[Assigned task]:
From the entries that follow, reproduce exactly and only the lines from the line with "Task: Click gray" to the line with "This screenshot has width=900, height=619.", endpoints included.
-------- Records supplied
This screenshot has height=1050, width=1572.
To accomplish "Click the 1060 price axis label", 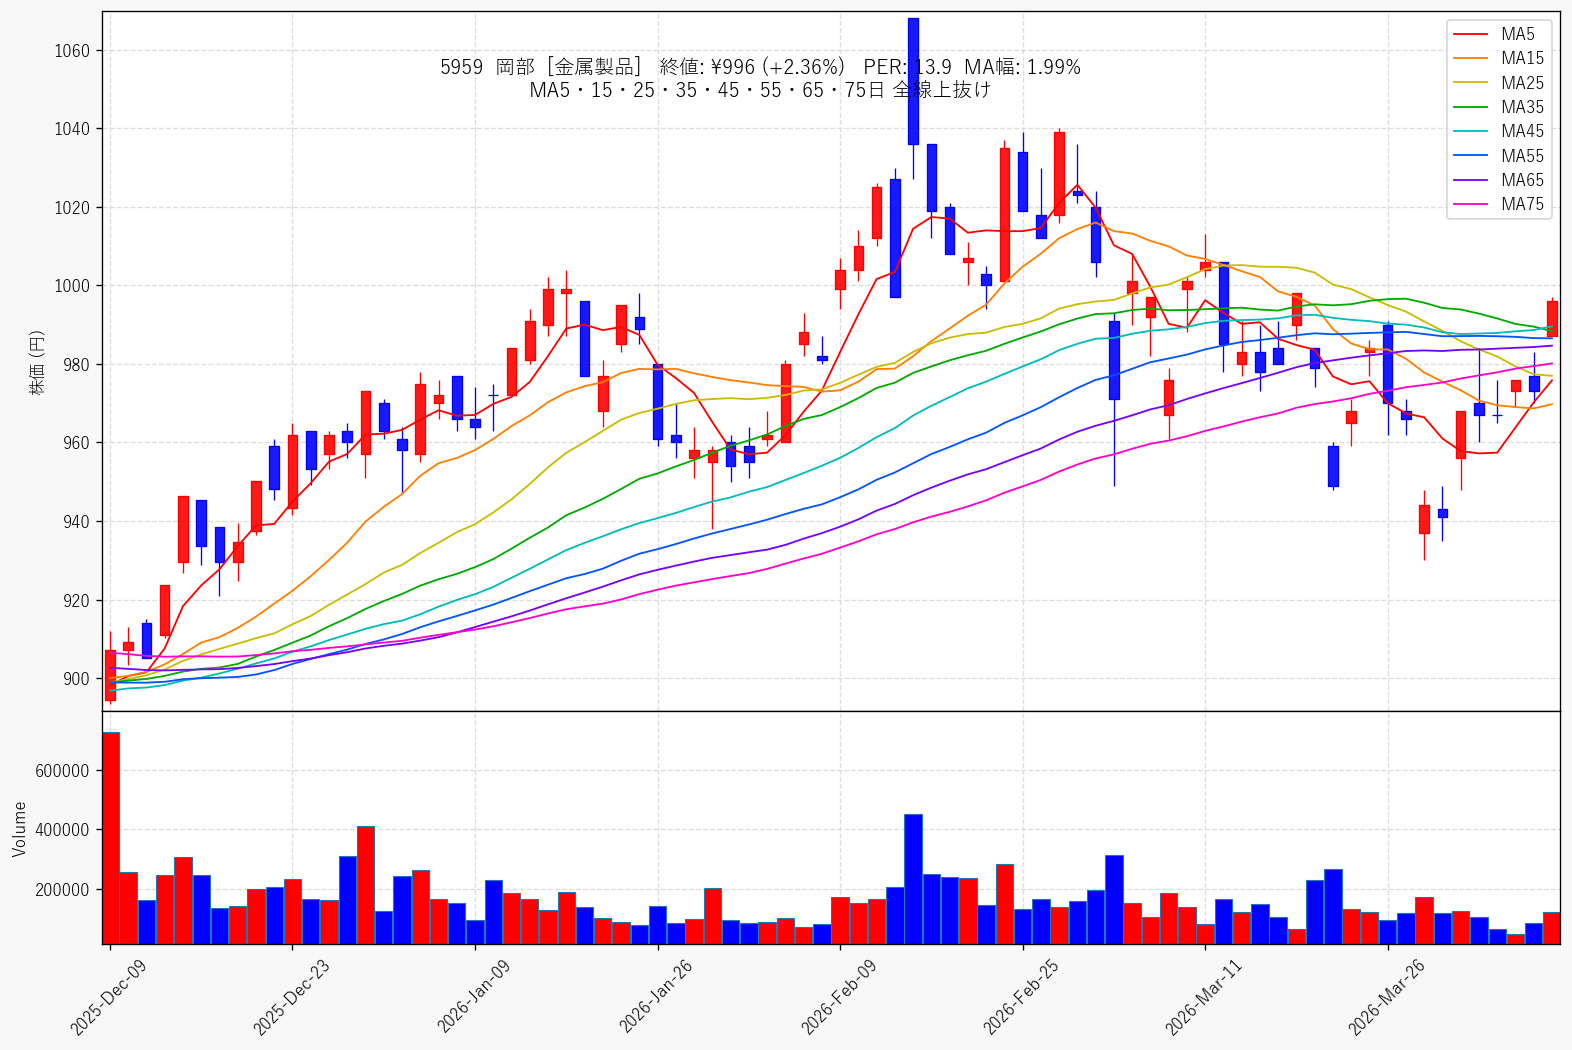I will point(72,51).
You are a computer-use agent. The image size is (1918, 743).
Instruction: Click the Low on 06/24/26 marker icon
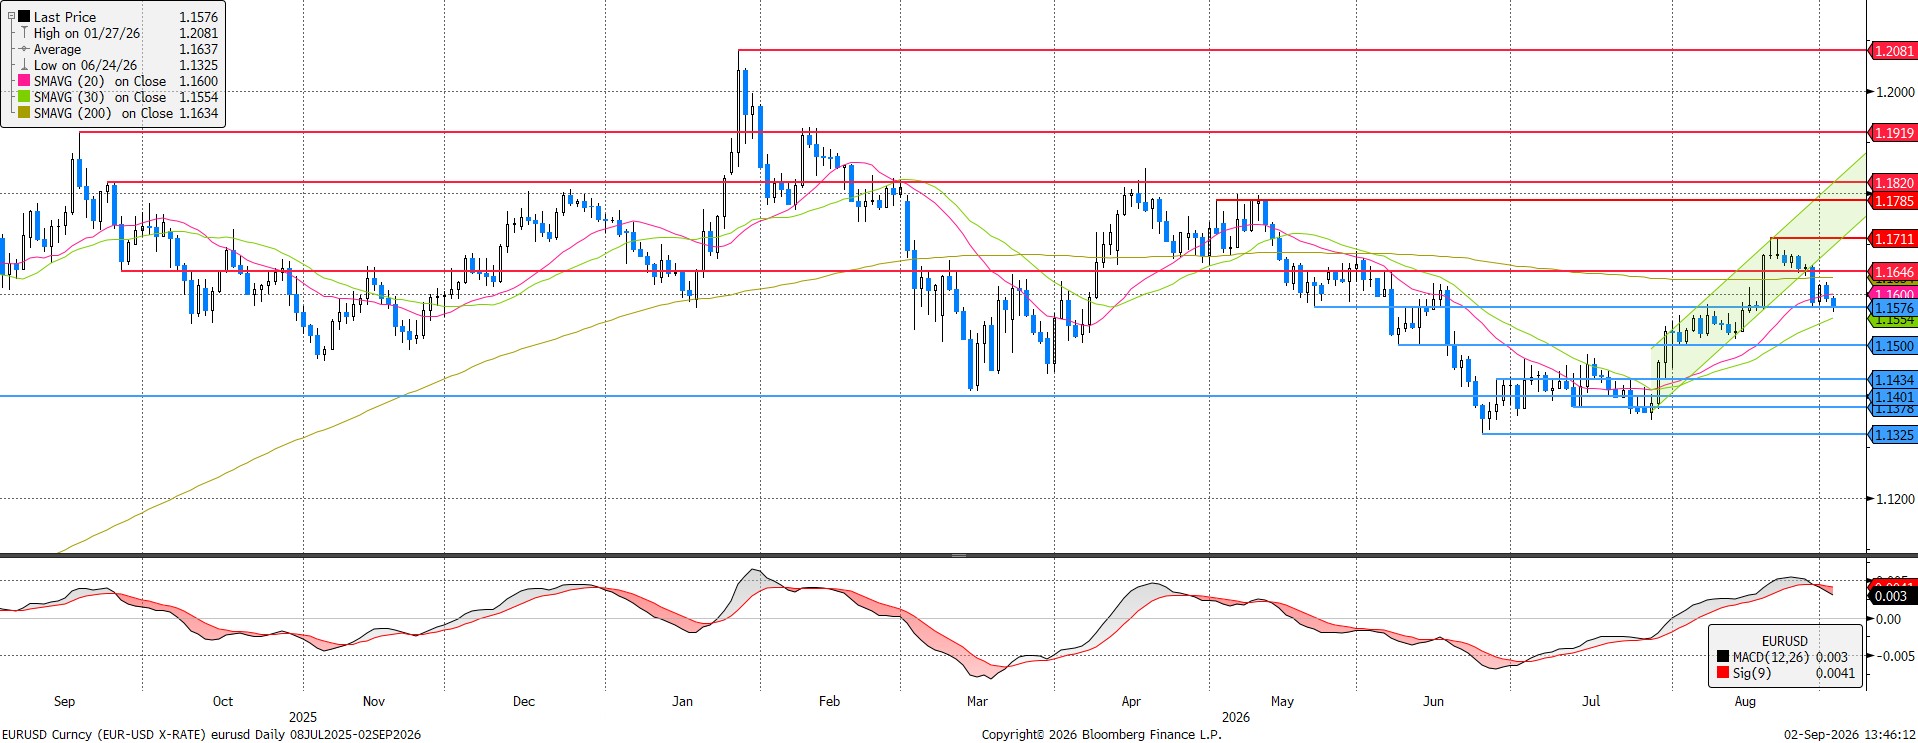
----------------
-------- Records supplied
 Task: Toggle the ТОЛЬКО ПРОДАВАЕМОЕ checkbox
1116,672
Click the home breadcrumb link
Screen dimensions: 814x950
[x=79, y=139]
----------------
-------- Records supplied
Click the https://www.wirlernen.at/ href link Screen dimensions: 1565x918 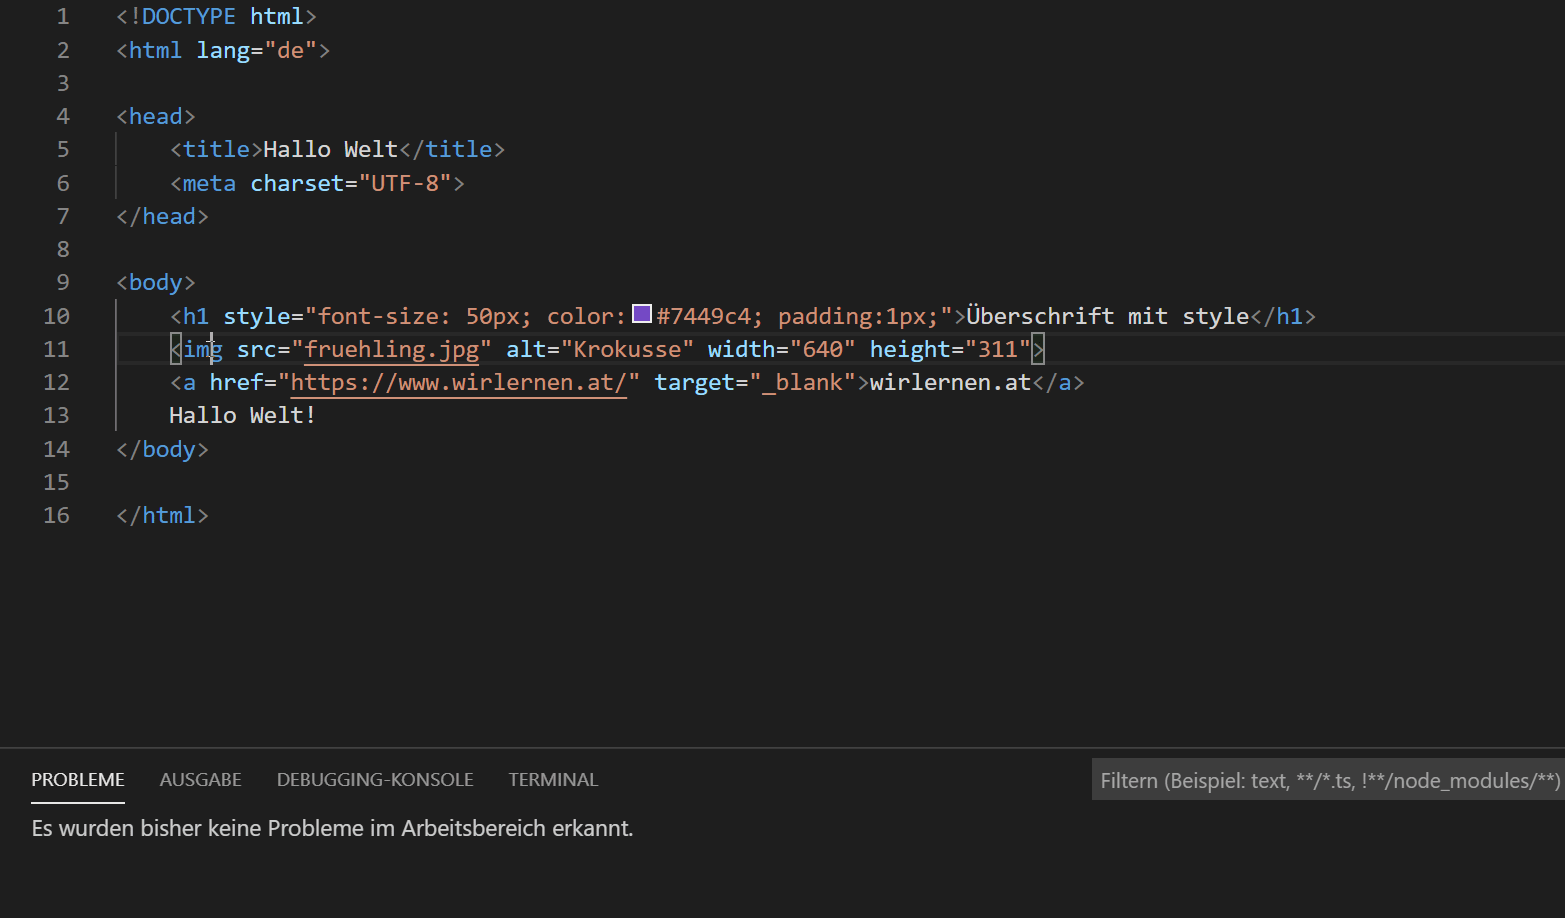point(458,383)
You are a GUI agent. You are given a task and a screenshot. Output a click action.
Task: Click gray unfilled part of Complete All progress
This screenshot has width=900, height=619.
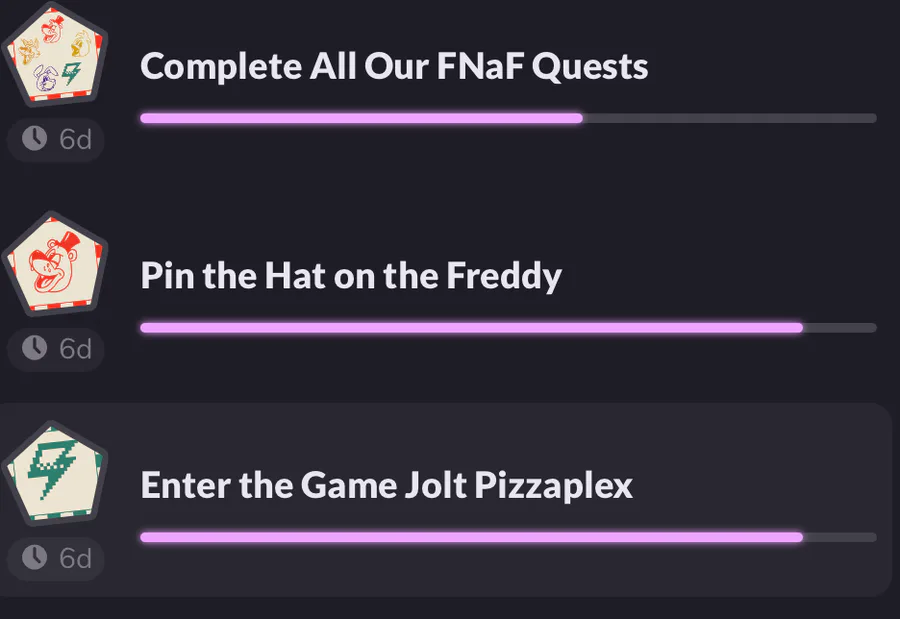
----------------
[Written answer]:
Task: Click gray unfilled part of Complete All progress
This screenshot has width=900, height=619.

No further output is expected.